_Extracted data_:
++++
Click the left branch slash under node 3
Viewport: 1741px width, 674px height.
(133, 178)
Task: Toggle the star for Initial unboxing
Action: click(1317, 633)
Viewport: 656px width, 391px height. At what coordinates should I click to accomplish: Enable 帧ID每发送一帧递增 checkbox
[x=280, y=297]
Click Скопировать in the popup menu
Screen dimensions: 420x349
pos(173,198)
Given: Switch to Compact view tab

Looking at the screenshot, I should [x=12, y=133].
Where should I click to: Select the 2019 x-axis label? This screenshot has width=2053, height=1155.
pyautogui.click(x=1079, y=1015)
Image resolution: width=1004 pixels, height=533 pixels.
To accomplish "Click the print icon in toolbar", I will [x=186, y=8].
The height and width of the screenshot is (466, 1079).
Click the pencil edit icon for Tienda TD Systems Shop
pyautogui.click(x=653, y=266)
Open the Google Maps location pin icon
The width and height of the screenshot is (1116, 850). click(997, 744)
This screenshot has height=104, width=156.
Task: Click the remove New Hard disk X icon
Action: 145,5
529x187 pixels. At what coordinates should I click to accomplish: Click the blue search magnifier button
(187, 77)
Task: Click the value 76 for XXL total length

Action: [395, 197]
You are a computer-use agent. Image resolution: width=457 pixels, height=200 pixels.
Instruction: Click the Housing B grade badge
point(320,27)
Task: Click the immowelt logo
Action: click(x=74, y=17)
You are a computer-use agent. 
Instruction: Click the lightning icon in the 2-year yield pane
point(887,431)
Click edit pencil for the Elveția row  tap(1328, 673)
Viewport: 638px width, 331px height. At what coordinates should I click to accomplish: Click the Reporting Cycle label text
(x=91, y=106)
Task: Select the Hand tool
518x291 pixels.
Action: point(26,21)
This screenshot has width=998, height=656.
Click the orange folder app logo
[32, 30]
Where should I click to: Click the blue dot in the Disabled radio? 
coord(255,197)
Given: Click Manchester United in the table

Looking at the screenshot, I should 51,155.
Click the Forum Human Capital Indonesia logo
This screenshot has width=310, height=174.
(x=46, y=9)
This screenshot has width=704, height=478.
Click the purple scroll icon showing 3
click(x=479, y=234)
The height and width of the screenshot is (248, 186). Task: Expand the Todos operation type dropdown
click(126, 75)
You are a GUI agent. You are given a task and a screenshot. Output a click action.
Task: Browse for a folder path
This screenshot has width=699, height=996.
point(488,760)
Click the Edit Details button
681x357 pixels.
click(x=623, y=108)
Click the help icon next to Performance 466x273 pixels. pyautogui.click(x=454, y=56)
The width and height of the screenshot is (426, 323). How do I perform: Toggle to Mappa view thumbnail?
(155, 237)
++++
Nothing in the records may be dropped; reproduce them exactly.

_Exercise result_:
Click the left branch slash under node 3
Viewport: 1741px width, 674px height.
(133, 178)
Task: Toggle the star for Initial unboxing
Action: click(1317, 633)
Viewport: 656px width, 391px height. At what coordinates should I click to accomplish: Enable 帧ID每发送一帧递增 checkbox
[x=280, y=297]
Click Скопировать in the popup menu
Screen dimensions: 420x349
pos(173,198)
Given: Switch to Compact view tab

Looking at the screenshot, I should [x=12, y=133].
Where should I click to: Select the 2019 x-axis label? This screenshot has width=2053, height=1155.
pyautogui.click(x=1079, y=1015)
Image resolution: width=1004 pixels, height=533 pixels.
To accomplish "Click the print icon in toolbar", I will [x=186, y=8].
The height and width of the screenshot is (466, 1079).
Click the pencil edit icon for Tienda TD Systems Shop
pyautogui.click(x=653, y=266)
Open the Google Maps location pin icon
The width and height of the screenshot is (1116, 850). click(997, 744)
This screenshot has height=104, width=156.
Task: Click the remove New Hard disk X icon
Action: 145,5
529x187 pixels. At what coordinates should I click to accomplish: Click the blue search magnifier button
(187, 77)
Task: Click the value 76 for XXL total length

Action: [395, 197]
You are a computer-use agent. Image resolution: width=457 pixels, height=200 pixels.
Instruction: Click the Housing B grade badge
point(320,27)
Task: Click the immowelt logo
Action: click(x=74, y=17)
You are a computer-use agent. 
Instruction: Click the lightning icon in the 2-year yield pane
point(887,431)
Click edit pencil for the Elveția row  tap(1328, 673)
Viewport: 638px width, 331px height. At what coordinates should I click to accomplish: Click the Reporting Cycle label text
(x=91, y=106)
Task: Select the Hand tool
518x291 pixels.
Action: point(26,21)
This screenshot has width=998, height=656.
Click the orange folder app logo
[32, 30]
Where should I click to: Click the blue dot in the Disabled radio? 
coord(255,197)
Given: Click Manchester United in the table

Looking at the screenshot, I should 51,155.
Click the Forum Human Capital Indonesia logo
This screenshot has width=310, height=174.
(x=46, y=9)
This screenshot has width=704, height=478.
Click the purple scroll icon showing 3
click(x=479, y=234)
The height and width of the screenshot is (248, 186). Task: Expand the Todos operation type dropdown
click(126, 75)
You are a GUI agent. You are given a task and a screenshot. Output a click action.
Task: Browse for a folder path
This screenshot has width=699, height=996.
point(488,760)
Click the Edit Details button
681x357 pixels.
click(x=623, y=108)
Click the help icon next to Performance 466x273 pixels. pyautogui.click(x=454, y=56)
The width and height of the screenshot is (426, 323). How do I perform: Toggle to Mappa view thumbnail?
(155, 237)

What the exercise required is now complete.